→ Work to complete:
Locate every line in the rows below that contains the word "what", and copy each of those lines.

(Word and element locating data)
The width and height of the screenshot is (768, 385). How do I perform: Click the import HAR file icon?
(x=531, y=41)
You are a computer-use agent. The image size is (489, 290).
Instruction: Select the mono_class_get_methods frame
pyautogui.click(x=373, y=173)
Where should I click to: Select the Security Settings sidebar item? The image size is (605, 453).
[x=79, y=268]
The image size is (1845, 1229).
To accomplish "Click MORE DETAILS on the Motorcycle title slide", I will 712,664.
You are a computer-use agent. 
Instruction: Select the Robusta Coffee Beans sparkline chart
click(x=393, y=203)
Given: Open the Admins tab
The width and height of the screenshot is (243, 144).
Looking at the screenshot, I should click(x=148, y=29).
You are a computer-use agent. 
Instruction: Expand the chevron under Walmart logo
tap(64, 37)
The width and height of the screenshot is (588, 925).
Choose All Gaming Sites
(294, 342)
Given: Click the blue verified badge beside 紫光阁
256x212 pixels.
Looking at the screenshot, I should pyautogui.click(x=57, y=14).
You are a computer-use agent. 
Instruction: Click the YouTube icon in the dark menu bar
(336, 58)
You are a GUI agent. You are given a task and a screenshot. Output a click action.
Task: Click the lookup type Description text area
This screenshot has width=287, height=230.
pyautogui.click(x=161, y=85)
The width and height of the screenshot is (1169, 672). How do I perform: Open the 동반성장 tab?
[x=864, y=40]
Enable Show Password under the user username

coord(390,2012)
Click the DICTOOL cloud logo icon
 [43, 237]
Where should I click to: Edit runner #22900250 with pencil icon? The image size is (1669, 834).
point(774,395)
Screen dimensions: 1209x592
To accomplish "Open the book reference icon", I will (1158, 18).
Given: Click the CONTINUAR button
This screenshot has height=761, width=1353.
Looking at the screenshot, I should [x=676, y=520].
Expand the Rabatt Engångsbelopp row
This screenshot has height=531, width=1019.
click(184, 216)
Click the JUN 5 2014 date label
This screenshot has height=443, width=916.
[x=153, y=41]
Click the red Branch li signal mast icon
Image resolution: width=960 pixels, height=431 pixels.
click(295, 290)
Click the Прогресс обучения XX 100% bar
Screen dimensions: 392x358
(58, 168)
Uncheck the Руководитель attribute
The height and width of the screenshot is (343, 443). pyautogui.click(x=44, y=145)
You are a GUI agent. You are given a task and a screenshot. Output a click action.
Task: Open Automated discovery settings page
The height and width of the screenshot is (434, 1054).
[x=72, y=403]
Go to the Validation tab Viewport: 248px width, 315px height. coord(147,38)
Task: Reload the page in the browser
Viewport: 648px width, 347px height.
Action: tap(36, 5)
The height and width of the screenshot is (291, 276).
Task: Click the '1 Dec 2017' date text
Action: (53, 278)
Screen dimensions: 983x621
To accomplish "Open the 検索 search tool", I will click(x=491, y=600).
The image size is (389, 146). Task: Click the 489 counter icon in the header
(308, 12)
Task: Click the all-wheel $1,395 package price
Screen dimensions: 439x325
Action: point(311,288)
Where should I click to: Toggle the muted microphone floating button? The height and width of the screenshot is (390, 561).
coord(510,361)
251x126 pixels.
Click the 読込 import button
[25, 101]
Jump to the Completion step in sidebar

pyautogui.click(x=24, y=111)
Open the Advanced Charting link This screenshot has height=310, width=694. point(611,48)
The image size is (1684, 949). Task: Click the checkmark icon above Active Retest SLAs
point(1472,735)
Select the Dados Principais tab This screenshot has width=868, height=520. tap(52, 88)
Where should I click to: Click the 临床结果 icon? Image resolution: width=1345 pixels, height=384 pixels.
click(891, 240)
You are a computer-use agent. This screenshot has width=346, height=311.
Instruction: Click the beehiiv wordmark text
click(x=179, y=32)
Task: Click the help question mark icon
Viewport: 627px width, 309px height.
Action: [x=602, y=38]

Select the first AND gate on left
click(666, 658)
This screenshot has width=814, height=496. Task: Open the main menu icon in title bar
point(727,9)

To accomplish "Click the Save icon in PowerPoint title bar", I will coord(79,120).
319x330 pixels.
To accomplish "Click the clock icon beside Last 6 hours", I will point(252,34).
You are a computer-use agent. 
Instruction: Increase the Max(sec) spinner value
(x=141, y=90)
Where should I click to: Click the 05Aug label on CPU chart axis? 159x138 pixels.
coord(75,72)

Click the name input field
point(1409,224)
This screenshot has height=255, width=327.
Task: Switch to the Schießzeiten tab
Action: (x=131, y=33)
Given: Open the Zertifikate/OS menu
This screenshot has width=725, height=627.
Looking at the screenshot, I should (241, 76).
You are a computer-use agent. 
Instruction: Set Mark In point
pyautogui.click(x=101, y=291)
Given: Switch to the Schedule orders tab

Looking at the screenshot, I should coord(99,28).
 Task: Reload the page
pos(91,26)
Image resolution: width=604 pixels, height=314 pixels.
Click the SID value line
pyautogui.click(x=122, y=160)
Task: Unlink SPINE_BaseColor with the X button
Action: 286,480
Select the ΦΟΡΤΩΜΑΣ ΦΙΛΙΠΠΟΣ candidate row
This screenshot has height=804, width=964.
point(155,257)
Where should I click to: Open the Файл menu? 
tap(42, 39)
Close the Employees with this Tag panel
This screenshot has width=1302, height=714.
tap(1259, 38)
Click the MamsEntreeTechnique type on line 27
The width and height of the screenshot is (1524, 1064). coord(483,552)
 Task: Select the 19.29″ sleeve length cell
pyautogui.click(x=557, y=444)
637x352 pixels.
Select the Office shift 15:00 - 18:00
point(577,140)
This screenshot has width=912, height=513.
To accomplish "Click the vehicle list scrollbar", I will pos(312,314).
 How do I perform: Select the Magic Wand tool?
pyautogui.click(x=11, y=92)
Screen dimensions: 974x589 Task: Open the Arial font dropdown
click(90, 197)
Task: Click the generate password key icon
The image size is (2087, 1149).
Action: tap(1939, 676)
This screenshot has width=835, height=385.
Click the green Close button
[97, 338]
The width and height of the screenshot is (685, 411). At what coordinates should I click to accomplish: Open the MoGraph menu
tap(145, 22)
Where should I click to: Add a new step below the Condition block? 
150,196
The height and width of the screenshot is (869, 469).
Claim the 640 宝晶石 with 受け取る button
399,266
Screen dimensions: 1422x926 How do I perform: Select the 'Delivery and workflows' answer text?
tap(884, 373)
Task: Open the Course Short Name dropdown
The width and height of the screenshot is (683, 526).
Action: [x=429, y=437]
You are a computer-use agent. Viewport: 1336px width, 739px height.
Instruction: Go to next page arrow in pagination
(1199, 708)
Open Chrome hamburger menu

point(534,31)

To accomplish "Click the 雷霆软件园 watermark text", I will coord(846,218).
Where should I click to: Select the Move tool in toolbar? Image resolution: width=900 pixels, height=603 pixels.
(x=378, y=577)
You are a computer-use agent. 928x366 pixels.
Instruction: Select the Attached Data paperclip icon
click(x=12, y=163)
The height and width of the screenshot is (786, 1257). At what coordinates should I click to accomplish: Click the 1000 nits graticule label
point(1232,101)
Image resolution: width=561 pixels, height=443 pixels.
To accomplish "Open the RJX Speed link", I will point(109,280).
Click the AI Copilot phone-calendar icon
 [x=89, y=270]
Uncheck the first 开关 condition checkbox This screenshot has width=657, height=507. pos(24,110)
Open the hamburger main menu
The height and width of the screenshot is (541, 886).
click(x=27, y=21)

→ The answer:
The width and height of the screenshot is (685, 411). At what coordinates should I click to accomplish: Open the MoGraph menu
The height and width of the screenshot is (786, 1257). At what coordinates should I click to accomplish: Click the 1000 nits graticule label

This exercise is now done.